Records contained in a dataset:
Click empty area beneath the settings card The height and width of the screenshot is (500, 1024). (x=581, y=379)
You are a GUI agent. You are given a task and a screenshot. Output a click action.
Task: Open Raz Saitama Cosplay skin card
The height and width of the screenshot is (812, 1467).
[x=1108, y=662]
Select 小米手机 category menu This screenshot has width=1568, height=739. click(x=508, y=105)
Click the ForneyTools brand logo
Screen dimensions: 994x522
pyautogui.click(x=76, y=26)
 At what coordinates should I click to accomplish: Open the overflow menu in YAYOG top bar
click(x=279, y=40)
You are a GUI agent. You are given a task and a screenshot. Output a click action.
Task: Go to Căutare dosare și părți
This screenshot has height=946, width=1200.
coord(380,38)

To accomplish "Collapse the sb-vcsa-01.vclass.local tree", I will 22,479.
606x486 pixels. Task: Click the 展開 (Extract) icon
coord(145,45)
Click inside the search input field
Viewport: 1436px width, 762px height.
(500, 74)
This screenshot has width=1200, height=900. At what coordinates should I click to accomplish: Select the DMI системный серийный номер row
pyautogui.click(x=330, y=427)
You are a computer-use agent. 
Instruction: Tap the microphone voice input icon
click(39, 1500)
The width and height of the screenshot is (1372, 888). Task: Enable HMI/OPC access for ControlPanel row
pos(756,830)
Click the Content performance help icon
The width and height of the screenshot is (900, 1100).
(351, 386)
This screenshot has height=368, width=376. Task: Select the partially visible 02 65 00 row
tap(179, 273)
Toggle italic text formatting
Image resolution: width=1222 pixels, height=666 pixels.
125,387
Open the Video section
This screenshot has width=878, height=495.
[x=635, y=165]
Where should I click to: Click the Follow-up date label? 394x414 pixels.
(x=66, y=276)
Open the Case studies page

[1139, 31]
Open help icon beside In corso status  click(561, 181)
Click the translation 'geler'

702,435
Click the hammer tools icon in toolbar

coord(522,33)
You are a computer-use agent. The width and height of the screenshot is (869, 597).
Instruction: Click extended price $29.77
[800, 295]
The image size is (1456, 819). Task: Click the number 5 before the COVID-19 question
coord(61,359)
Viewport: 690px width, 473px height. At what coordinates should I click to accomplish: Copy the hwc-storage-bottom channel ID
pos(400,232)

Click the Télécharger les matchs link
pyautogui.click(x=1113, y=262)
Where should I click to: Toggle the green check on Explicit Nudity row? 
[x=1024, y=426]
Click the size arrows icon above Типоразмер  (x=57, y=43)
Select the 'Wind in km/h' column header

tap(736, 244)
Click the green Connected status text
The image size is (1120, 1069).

• [ABOUT THIS TASK]
Word for word, output the lines of the data from its first line through the line where "Select 小米手机 category" appears, and stop there.

• [RESPONSE TO THIS EXERCISE]
Click empty area beneath the settings card The height and width of the screenshot is (500, 1024). (x=581, y=379)
You are a GUI agent. You are given a task and a screenshot. Output a click action.
Task: Open Raz Saitama Cosplay skin card
The height and width of the screenshot is (812, 1467).
[x=1108, y=662]
Select 小米手机 category menu This screenshot has width=1568, height=739. click(x=508, y=105)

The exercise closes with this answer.